I parked on a gravel area where no saplings grew and got out. I left the shotgun. There was no need for it. I kept a flashlight in my glove compartment and I turned it on. The bright beam tossed images of intense illumination and deepest shadows, bouncing off the window glass.
My sister opened the back door and waddled onto the stoop. “You’un make this here tree stop doing all this,” she demanded, pointing all around as if it was my fault. “It’s gonna bury the house and me with it.”
“Ummm. It’s your tree, sister mine. You make it stop.”
She stomped her foot. “I can’t—” She froze. Grabbed her belly. Looked down.
I walked closer and directed the light at her feet. Pouring over the blossoming boards was pale green liquid. Esther’s mouth opened. Closed. Opened again. I reached her and took her hand. Turned off my light.
We stood there, hand in hand, beneath the last of the night’s full moon. I let my consciousness move down, through the land, into the deeps of Soulwood. Into the intertwined roots of the tree growing here. Searching. And I found him.
The Green Knight was fully armored, his sword drawn, a shield on his left arm. He was sitting on his paler green horse, who now had a blaze down his face in purest white, shaped like a handprint between his eyes, with a trailing wrist to his nose. The steed stomped, the vibration reaching me. He snorted, horse breath like a bellows blowing. The knight planted his halberd in the ground with a thump. Beside them was a pole flying a swallowtail pennant, centered with a dark green tree with tiny white flowers. As I watched, white flowers burst into bloom everywhere, in the grass beneath him, from the halberd’s hardened shaft, from the top of the pennant pole, from the knight’s hands.
“I’m having a baby,” Esther whispered.
“Yes,” I breathed, pulling myself back to her. “And the trees must have known it. I think the growth is a protec
tion and a gift.”
“You’un gonna call Mama?”
“I’m gonna call all the mamas, and the midwife, and Mud. And we’re gonna make tea and tell stories and sing songs, and welcome your baby into this world, right here in your magical tree house.”

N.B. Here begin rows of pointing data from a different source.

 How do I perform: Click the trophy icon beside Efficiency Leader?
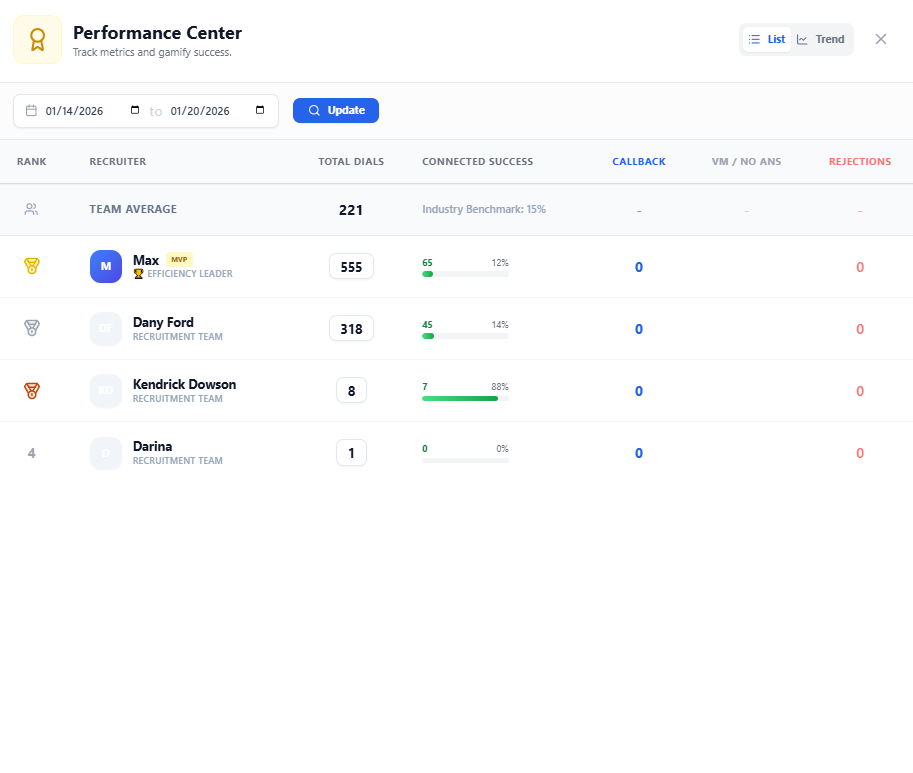pyautogui.click(x=137, y=273)
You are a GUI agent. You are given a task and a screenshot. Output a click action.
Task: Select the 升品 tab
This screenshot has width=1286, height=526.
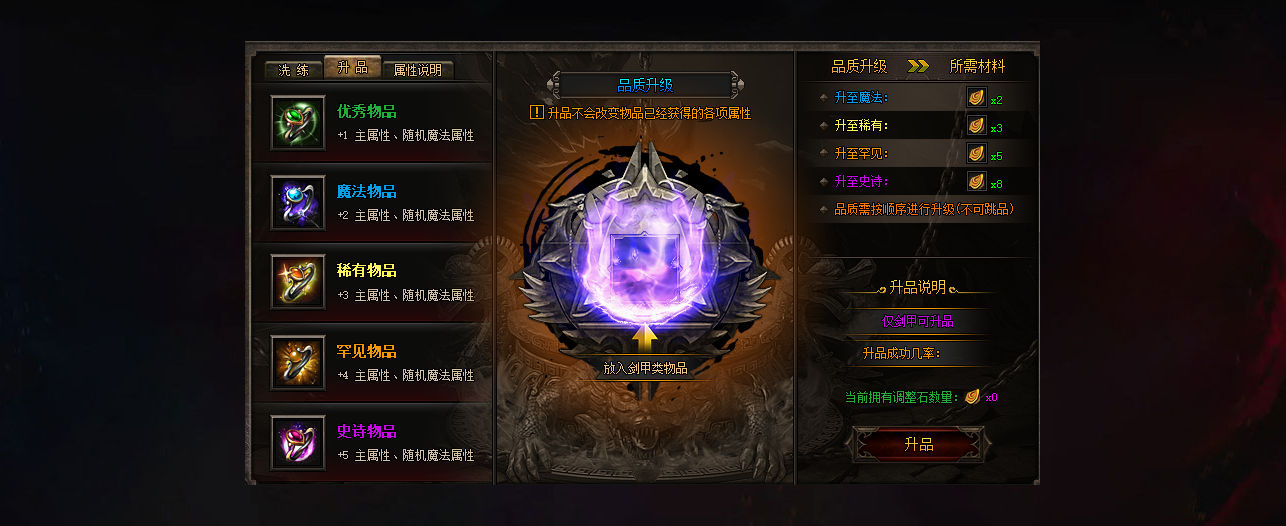(353, 67)
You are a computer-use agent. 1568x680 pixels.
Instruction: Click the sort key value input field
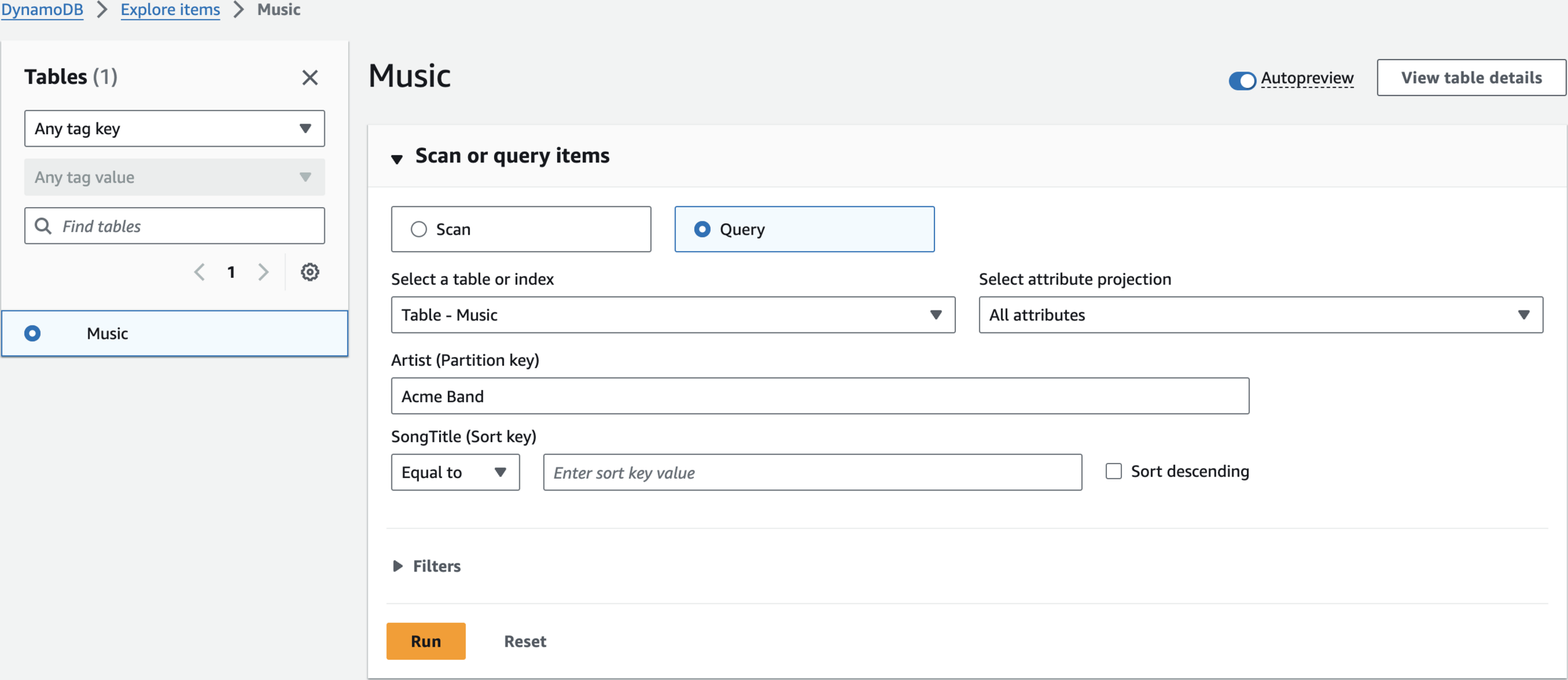click(x=812, y=472)
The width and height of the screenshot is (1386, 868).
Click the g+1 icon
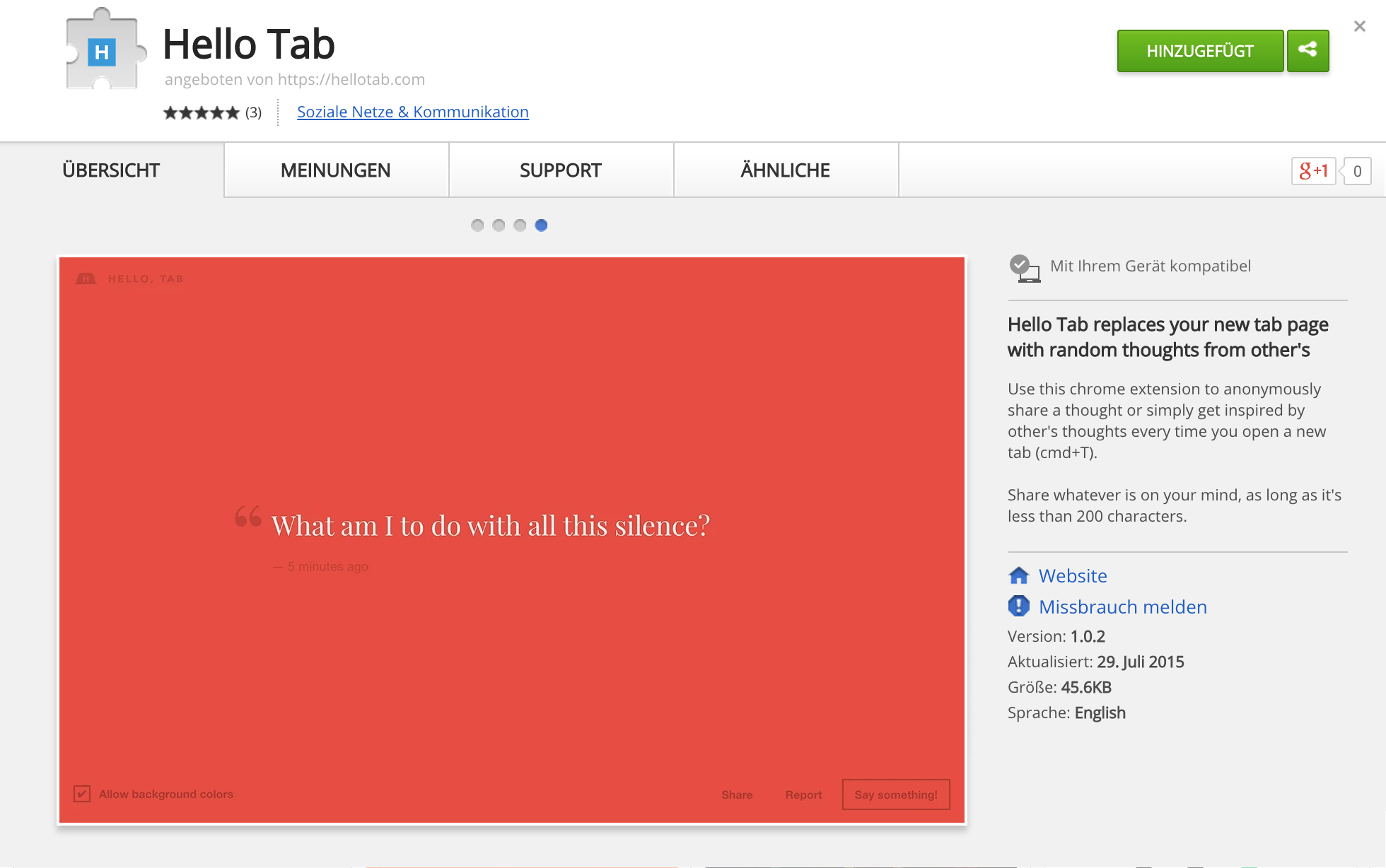[x=1314, y=170]
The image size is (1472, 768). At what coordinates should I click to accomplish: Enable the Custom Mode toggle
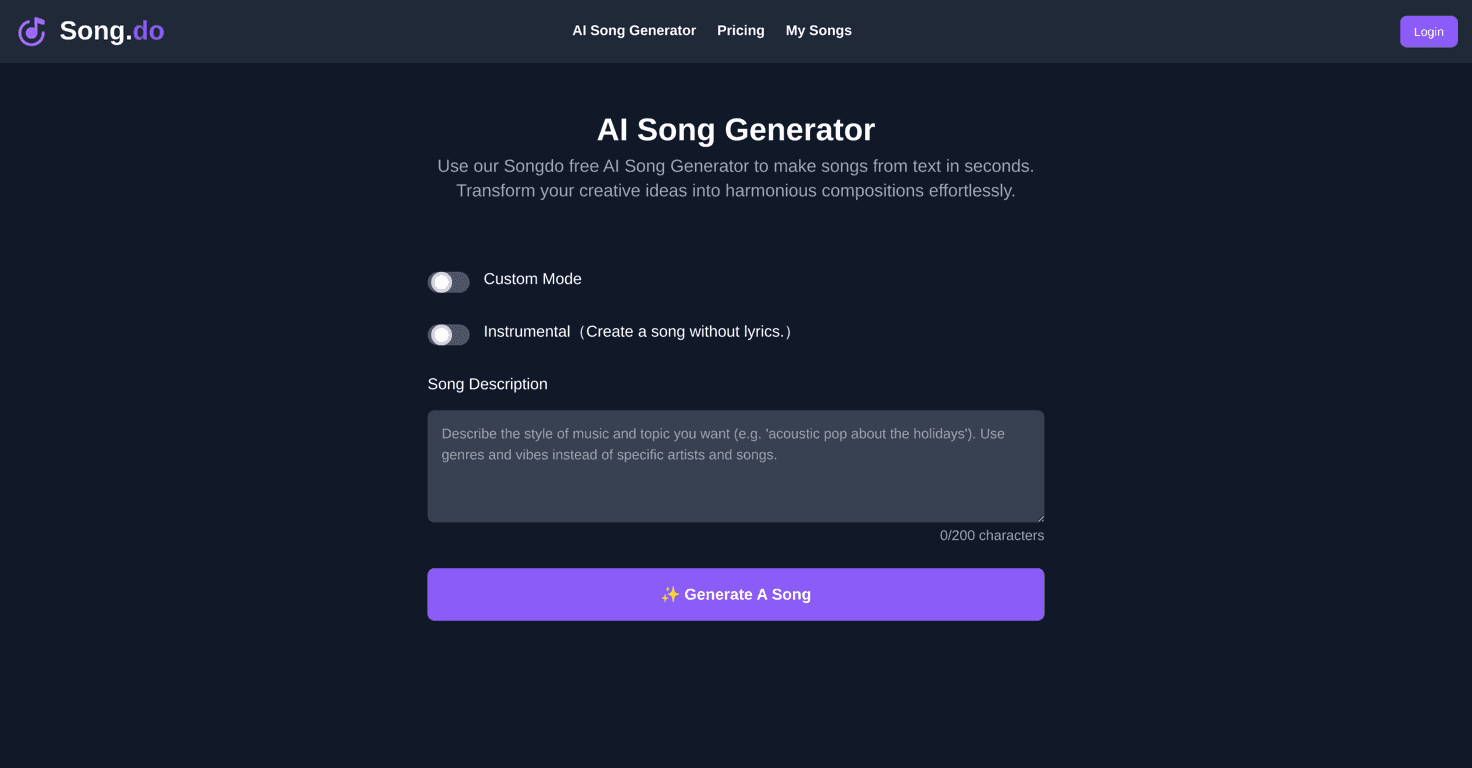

Esther nodded. “That’s good. That’s real good.” She let go of my hand, gathered up her soaked nightgown skirt, and bunched it beneath her. She waddled back inside. And called over her shoulder, “Clean up that mess, you’un hear?”
I laughed. From the ground beneath the porch, tendrils were rising, bursting with pale green leaves and minuscule white flower buds. The vines sucked up all the fluid, and the white flowers burst open. “I think your land is taking care of any mess, sister mine.” I pulled my cell and started making calls. The first baby plant-person was about to be born.
* * *
* * *
My cell rang, and Occam’s name was on the display. I stepped outside my sister’s house into the bright light of late dawn and went down the steps to the ground. I answered, saying, “Hey, cat-man.”
“You’re on speaker to all the cats, Nell, sugar. That was amazing.” A peculiar joy sounded in his voice. “Soulwood’s practically dancin’ with joy. We take it you’re an aunt again?”
“I am.” I closed my eyes and thought about the land beneath my bare feet, and realized that he was right. The land was singing, a warm vibration like spring and growth and all things good.
In the background I heard Rick say, “We all sense it. Something special in the land. Even in our human forms, we still feel it.”
“Boy or girl?” Margot asked. “And how are they?”
“Both. We got us some twins.” I knew what she really wanted to ask and so I said, “And they’re all right as rain. And the babies have skin, not bark and leaves. They look human.”